Non c’era bisogno di indire un referendum e spendere 300 milioni di euro per dare un segnale politico.” In effetti, questi soldi si sarebbero potuti risparmiare. Ma non evitando la consultazione! Sarebbe bastato, come appena detto, accorpare elezioni amministrative e referendum nello stesso giorno. Per farlo, il governo avrebbe dovuto emanare una legge ad hoc. Ma non l’ha fatto. Problemi di natura tecnica, dicono a Palazzo Chigi. Volontà di boicottare il referendum, insinuo io. A pensar male si fa peccato, ma molto spesso ci si azzecca. Ma per un momento cerchiamo di non essere maliziosi, supponiamo che la data unica non fosse comunque fattibile. Mi state chiedendo di porre i soldi prima dell’esercizio dei miei diritti? Prima della mia libertà di cittadino? Ma siamo pazzi! La volontà popolare val bene 300 milioni di euro. Sarebbe questo lo spreco, in un paese nel quale si butta denaro pubblico in ogni settore e ci si insozza nella corruzione praticamente ovunque? Ma fatemi il piacere!

Non mi piacciono i voti ideologici: questo referendum è una vendetta interna al Pd.” Ancora la vecchia storia del “referendum politico”. C’è una notizia che devo darvi, tutti i referendum lo sono. Ai tempi di quello sul divorzio, ad esempio, Berlinguer trasse vantaggio dalla vittoria del No per dimostrare che gli italiani erano ormai pronti per una svolta progressista a sinistra. E stiamo parlando del referendum principe, una pietra miliare nella storia italiana! Quindi mi spiace, ma tutti i voti sono ideologici. Altrimenti non avremmo nemmeno bisogno della democrazia, metteremmo a Roma un cervellone elettronico e vivremmo tutti felici e anestetizzati. Questo per quanto riguarda la prima parte della tesi saqiliana. Passiamo alla seconda, facilmente smentibile dal fatto che ogni regione ha tutto il diritto di voler tutelare le proprie risorse naturali da uno sfruttamento esagerato. Inoltre, facendo un giro nei comitati per il Sì ci si accorge facilmente di quanto variegata sia la coalizione politico-sociale che è creata: partiti d’opposizione, sindacati autonomi, ambientalisti, collettivi, associazioni varie eccetera. Tutti alleati silenti della minoranza del Pd?

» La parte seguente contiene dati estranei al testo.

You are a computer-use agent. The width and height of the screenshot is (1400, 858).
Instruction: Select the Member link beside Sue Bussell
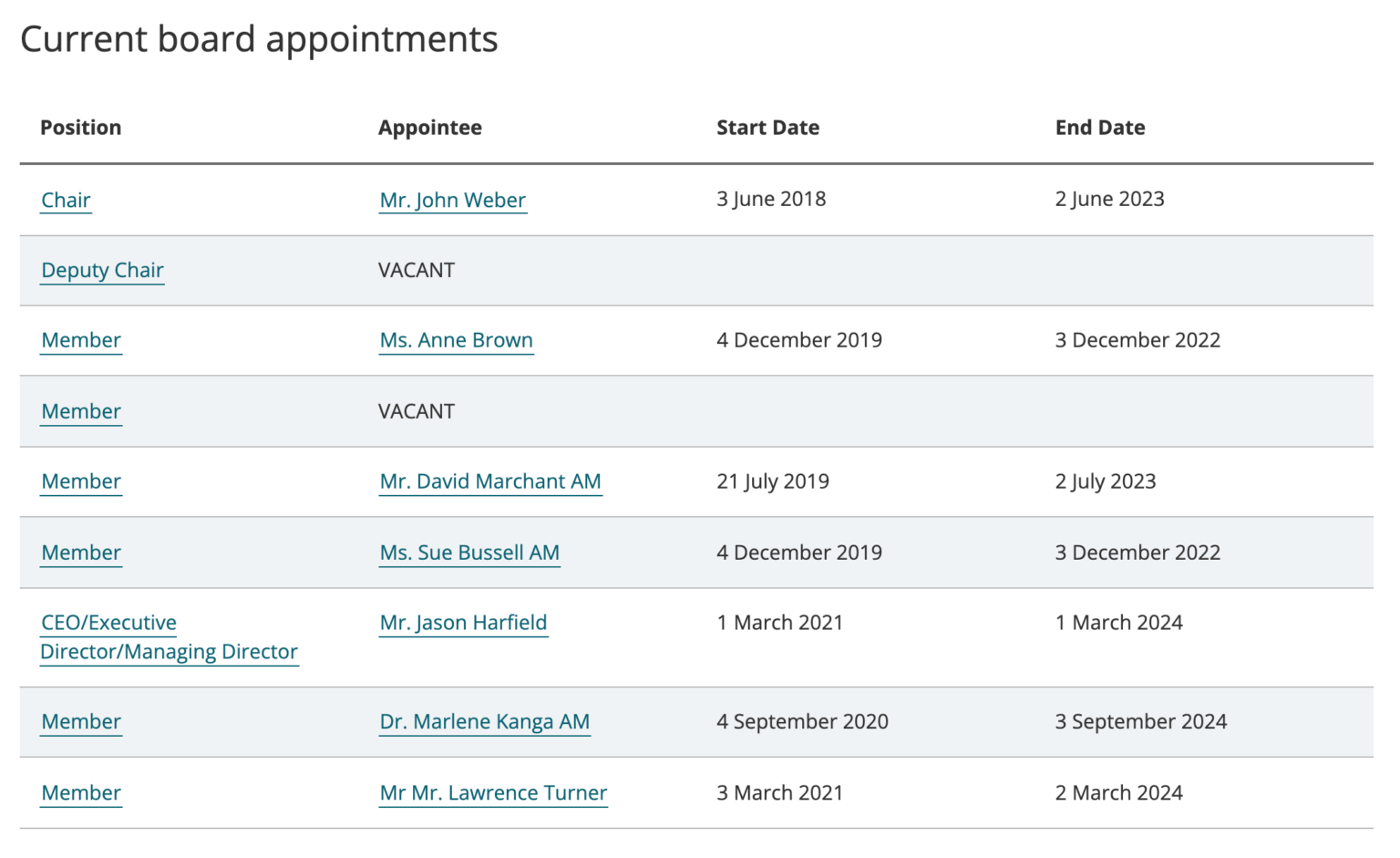(x=80, y=553)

Che senso ha il referendum se abbiamo già raggiunto gli obiettivi europei sul rinnovabile?” Che senso ha per uno studente arrivare al 10, quando ha già una tranquilla media del 7? Semplice, migliorare. Essere eccellenti, superare i propri limiti. La vittoria del Sì in questo referendum permetterà, molto gradualmente, la dismissione progressiva delle trivelle fino a 12 miglia dalle coste italiane. È un piccolo passo in più, ma sono i piccoli passi a fare le lunghe marce. E poi proprio in questi giorni penso all’affare Tempa Rossa. Penso alla rete di schifosa connivenza tra membri del governo e multinazionali del fossile: disposti tutti quanti ad ogni cosa pur di arricchirsi, con buona pace dell’ambiente e delle belle parole alla Cop21 di Parigi. Caro Saqili, ma sei proprio sicuro che le rinnovabili non abbiano bisogno di questo referendum?